O.K., not Clooney exactly, but close. It’s him playing the part of Ryan Bingham, roving downsizer, despoiler of livelihoods. “Career transition counselor” is how he’d put it, elaborating that maybe this isn’t an ending for you at all, but a beginning, a real opportunity.
Optimists do it looking up: George Clooney tries to keep on the sunny side as a corporate downsizer in Up in the Air.
Certainly it is for writer-director Jason Reitman, whose ambitious, unnervingly timely adaptation of Walter Kirn’s novel has found exactly the right actor to embody its peregrine protagonist. And in order to transplant him into a film and into today’s economy, Reitman, who shares screenwriting credit with Sheldon Turner, has concocted a rich array of supporting characters and cast them perfectly, too.
It isn’t long before Bingham discovers he’s on the verge of being downsized himself, and accordingly tormented by a grimly driven B-school hatchling (Anna Kendrick) with the bright idea to do their company’s dirty work via cost-cutting video link. “There is a dignity to what I do,” he insists in protest, but we know the protocol of face-to-face firings matters to him mostly as the apparatus of his rootless, frequent-flier lifestyle.
Also, he’s found a like-minded lover (Vera Farmiga), through a rally of mutual come-ons—comparing premium memberships and first-class privileges—in an airport lounge.
“I am the woman you don’t have to worry about,” she says. “Sounds like a trap,” he replies. “Think of me as yourself,” she says, “but with a vagina.” There’s a warning here.
Bingham also has two sisters (Melanie Lynskey and Amy Morton), from whom, not surprisingly, he’s become estranged. The fact of their lives seeming unfairly peripheral to the main story is partly what it’s about.
Clooney’s stylish aloofness has set the movie’s fundamental tone, but it’s the chemistry with these women that supplies its harmonic foundation. Just what does it mean to be this man’s equal, Reitman might be asking, and what is it worth? Up in the Air might have seemed like just another road movie—as viewed from seven miles or so above the road—in which a closed heart gets pried open and risks getting broken. It might have seemed like a classically inclined screwball battle-of-the-sexes comedy. But as the story deepens and the sinews of character emerge, it appears also to contain trappings of great American tragedy.
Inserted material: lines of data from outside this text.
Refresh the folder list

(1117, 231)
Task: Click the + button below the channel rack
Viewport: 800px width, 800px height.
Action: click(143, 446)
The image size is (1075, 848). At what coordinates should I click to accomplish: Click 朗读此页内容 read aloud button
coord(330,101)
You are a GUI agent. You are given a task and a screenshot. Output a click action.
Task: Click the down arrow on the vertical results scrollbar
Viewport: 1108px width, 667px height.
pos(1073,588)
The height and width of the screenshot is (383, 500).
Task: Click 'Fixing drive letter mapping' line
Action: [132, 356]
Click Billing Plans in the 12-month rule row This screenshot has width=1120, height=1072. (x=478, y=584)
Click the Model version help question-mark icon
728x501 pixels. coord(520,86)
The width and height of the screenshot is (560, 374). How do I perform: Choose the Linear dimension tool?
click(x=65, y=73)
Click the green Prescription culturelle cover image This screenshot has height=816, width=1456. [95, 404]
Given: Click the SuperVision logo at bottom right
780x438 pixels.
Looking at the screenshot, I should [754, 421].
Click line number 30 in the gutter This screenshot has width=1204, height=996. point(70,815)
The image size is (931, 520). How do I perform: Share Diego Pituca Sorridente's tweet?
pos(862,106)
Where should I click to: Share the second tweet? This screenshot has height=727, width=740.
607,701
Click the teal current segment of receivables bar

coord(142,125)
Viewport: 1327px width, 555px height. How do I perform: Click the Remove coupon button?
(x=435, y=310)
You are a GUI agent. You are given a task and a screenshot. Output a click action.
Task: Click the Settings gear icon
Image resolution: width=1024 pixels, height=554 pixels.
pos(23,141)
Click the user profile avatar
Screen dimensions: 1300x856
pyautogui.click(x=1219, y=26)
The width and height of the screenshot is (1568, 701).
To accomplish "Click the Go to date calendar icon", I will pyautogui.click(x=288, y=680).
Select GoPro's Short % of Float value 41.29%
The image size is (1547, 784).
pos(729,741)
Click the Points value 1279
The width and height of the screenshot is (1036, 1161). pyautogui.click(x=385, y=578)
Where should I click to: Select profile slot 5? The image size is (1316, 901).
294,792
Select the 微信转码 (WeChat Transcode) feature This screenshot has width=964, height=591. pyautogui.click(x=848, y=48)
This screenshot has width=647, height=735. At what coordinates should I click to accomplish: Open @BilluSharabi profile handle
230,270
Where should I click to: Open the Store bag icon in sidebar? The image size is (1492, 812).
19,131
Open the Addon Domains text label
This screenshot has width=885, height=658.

Reitman wants to examine recession-era alienation with clear eyes, but also to salve our most soul-curdling scarcities of opportunity—some of which, his film suggests, are self-imposed.
So imagine yourself among the freshly axed, taking in Bingham’s canned, Clooneyish spiel about anybody who ever built an empire once standing where you are now. As a citizen of late-2009 America, does that make you feel better or worse?